───── EXTRACTED ENTRIES ─────
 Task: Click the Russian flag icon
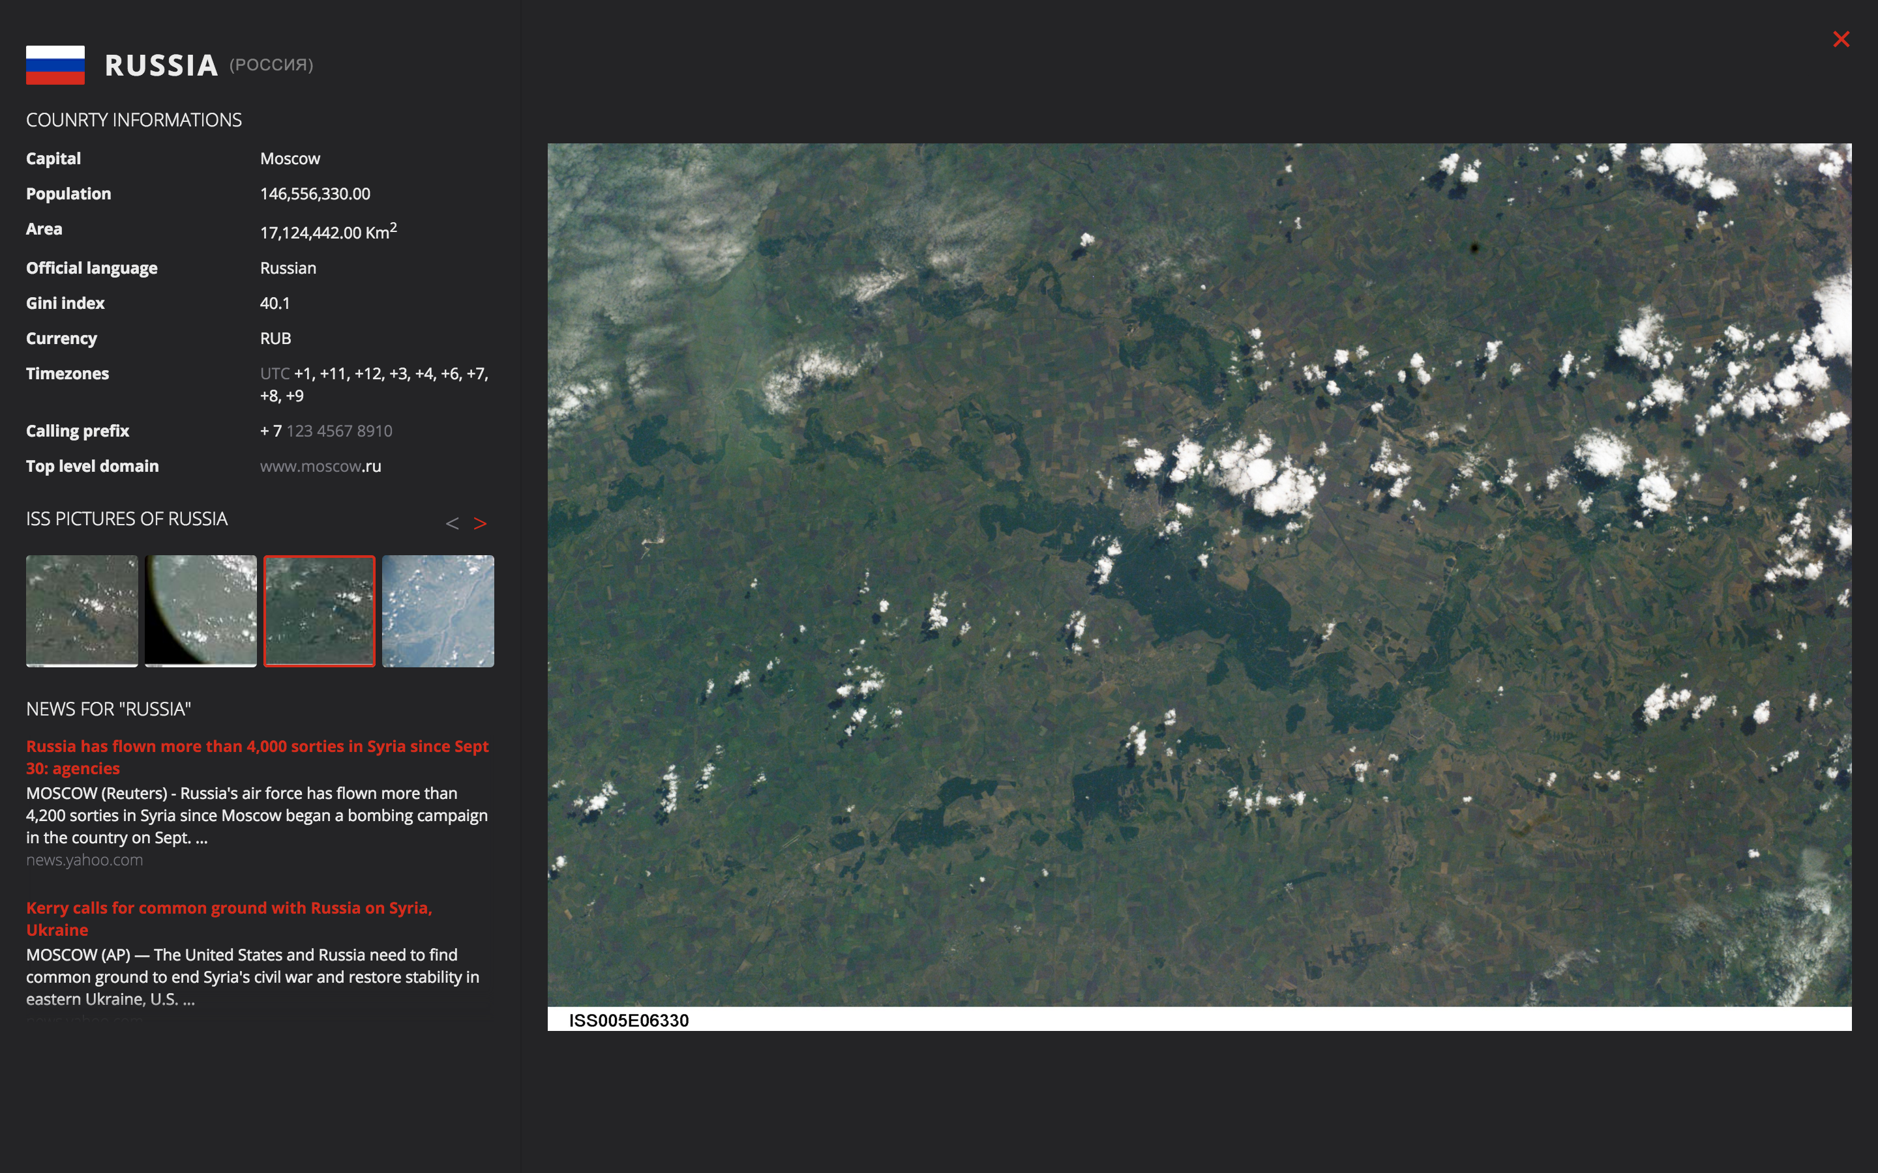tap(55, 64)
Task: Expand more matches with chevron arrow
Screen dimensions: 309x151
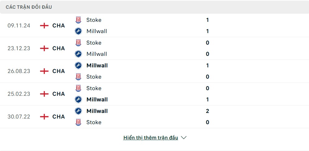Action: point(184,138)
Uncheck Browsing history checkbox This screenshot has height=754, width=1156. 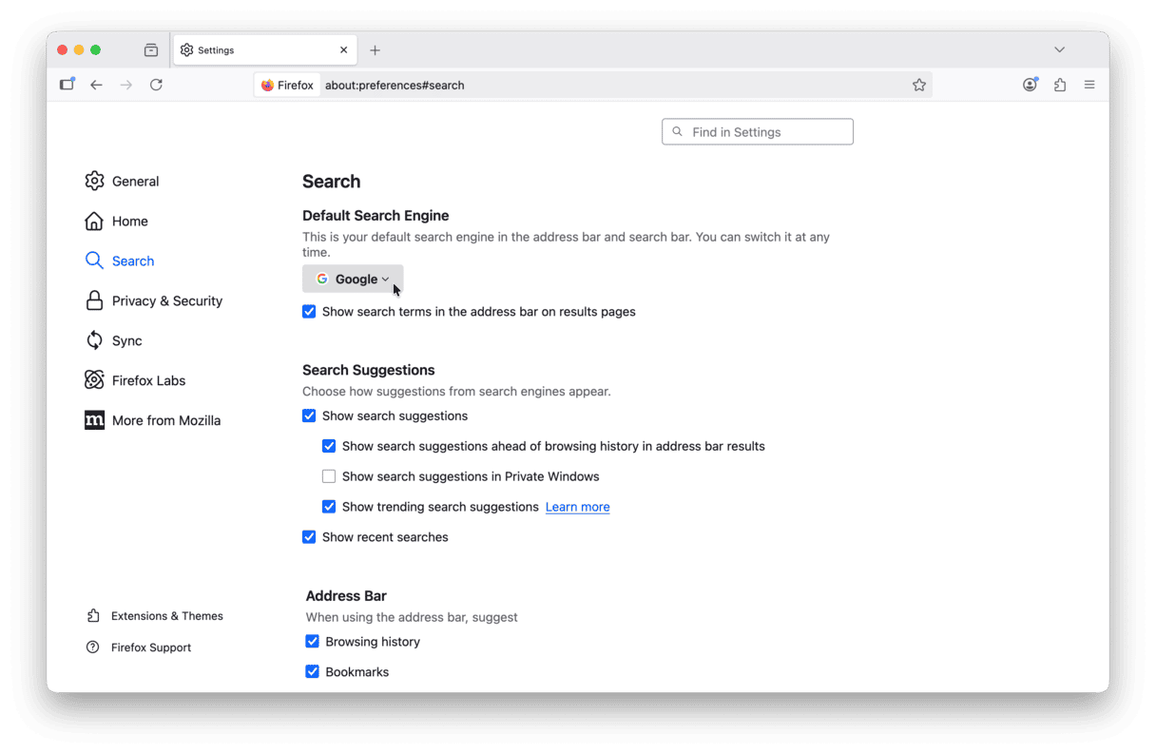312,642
─────
───── EXTRACTED ENTRIES ─────
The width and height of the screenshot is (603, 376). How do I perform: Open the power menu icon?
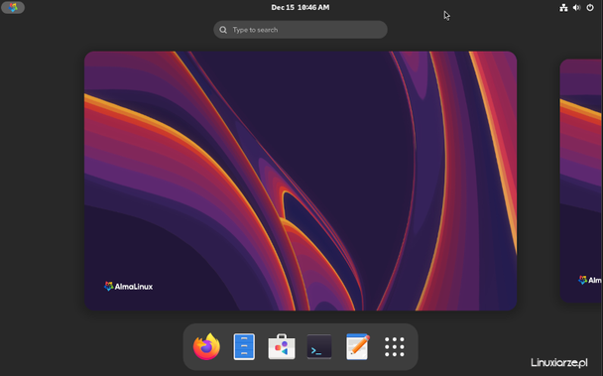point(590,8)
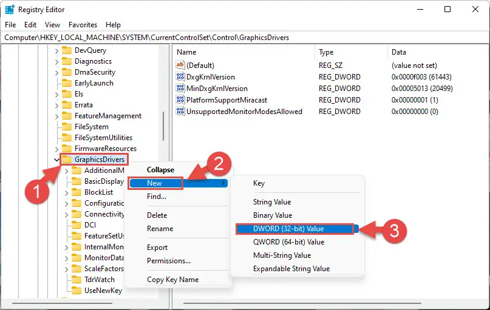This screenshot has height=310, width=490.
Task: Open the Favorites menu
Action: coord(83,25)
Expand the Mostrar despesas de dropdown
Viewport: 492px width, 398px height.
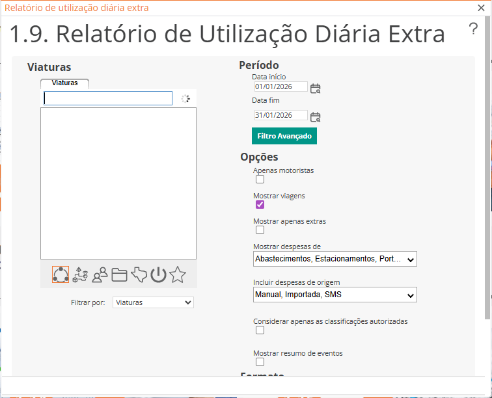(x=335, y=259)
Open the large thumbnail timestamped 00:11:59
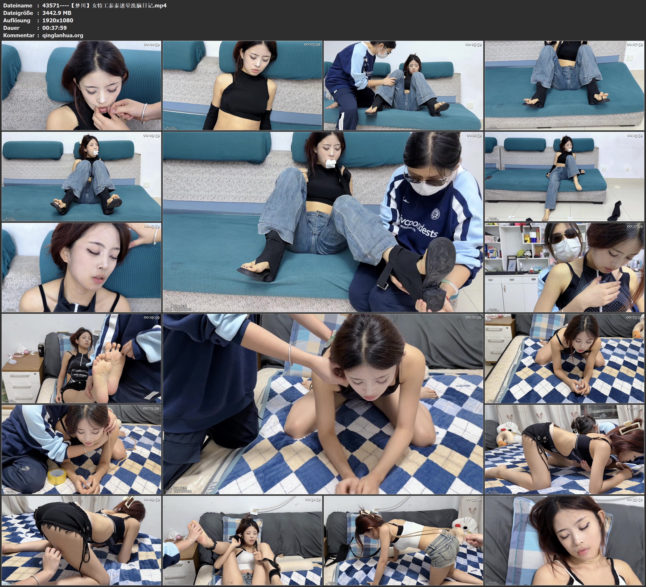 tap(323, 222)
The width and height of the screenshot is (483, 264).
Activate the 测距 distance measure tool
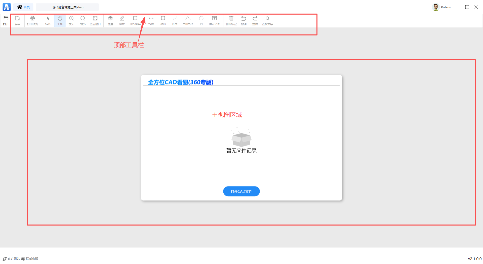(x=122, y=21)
─────
───── EXTRACTED ENTRIES ─────
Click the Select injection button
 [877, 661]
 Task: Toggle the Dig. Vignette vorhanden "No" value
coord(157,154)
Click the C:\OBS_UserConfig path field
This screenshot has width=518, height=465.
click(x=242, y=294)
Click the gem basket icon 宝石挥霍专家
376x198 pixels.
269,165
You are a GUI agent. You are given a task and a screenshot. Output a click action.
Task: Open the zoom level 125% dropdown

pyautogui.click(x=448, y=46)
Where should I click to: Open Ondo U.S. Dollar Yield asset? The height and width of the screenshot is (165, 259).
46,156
─────
Present everything from the line containing "Click the gem basket icon 宝石挥霍专家" down to the line containing "pyautogui.click(x=448, y=46)", both included, as a Markdown table with the columns Row and Line. Omit blank lines.

_CORRECT RESULT:_
| Row | Line |
|---|---|
| 1 | Click the gem basket icon 宝石挥霍专家 |
| 2 | 376x198 pixels. |
| 3 | 269,165 |
| 4 | You are a GUI agent. You are given a task and a screenshot. Output a click action. |
| 5 | Task: Open the zoom level 125% dropdown |
| 6 | pyautogui.click(x=448, y=46) |